**Work order**
What you return must be an exact copy of the lines in the listing below between the line holding "This screenshot has" and the line holding "Select the DirectX", inclusive, and nothing more.

**Given records**
++++++++++

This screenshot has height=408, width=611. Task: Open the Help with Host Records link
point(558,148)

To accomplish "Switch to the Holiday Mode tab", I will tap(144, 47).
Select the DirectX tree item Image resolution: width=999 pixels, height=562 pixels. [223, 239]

++++++++++

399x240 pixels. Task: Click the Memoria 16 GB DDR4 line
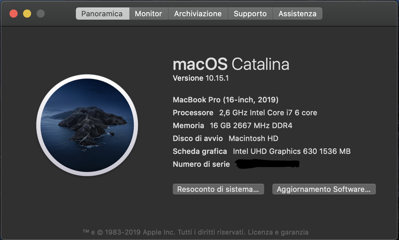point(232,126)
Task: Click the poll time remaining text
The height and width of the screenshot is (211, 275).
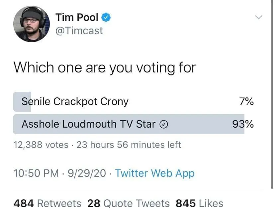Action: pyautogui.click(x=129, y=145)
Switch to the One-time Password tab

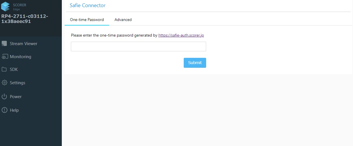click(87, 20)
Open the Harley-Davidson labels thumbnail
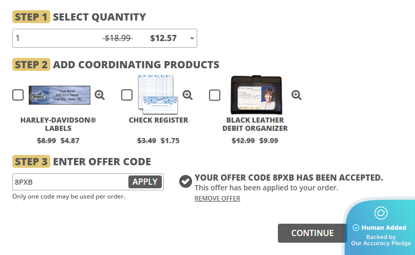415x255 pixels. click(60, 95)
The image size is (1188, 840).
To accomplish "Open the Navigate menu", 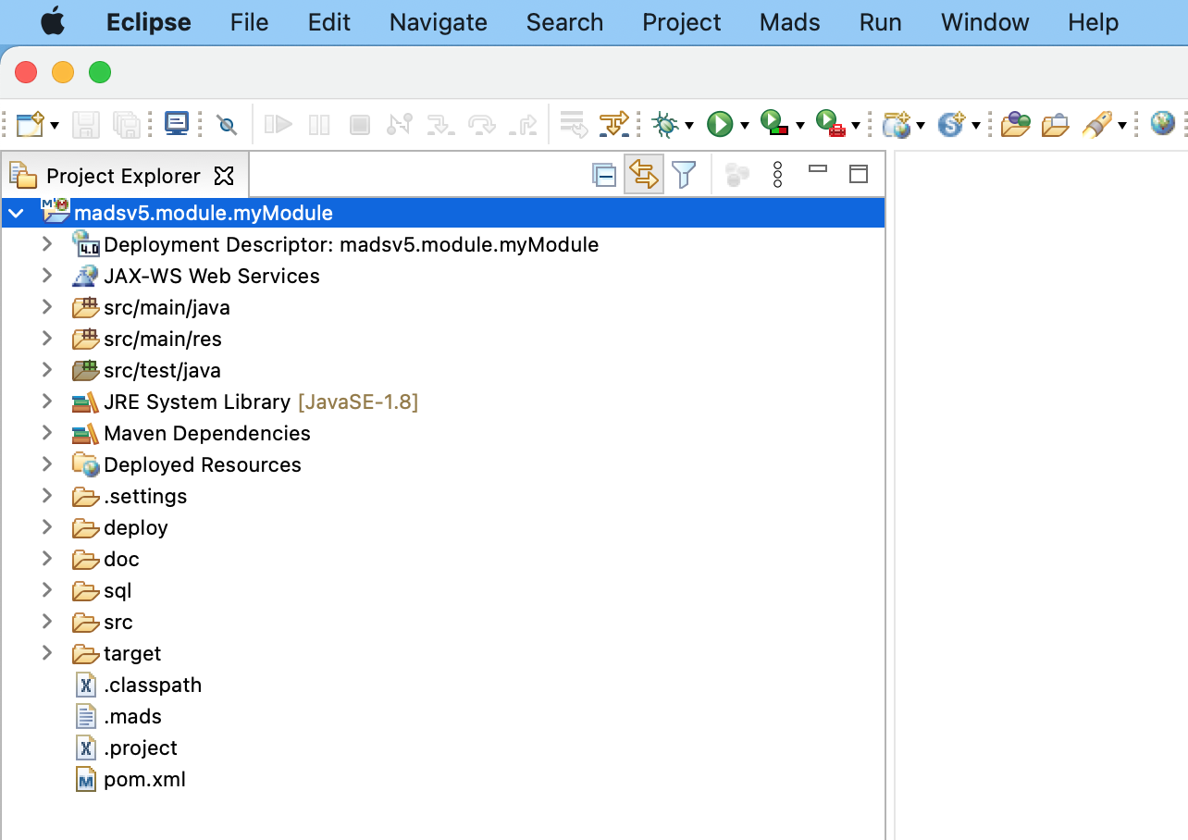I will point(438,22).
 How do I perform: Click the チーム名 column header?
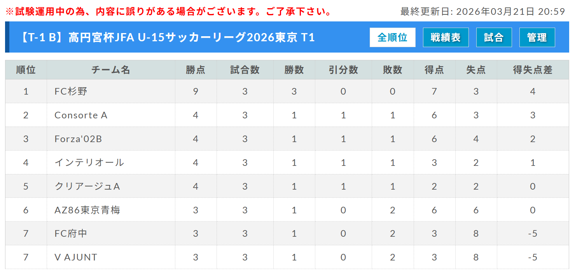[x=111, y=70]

++++++++++

**Answer to this task**
This screenshot has height=408, width=611. Task: Open the Help with Host Records link
point(558,148)

To accomplish "Switch to the Holiday Mode tab", I will tap(144, 47).
Select the DirectX tree item Image resolution: width=999 pixels, height=562 pixels. [223, 239]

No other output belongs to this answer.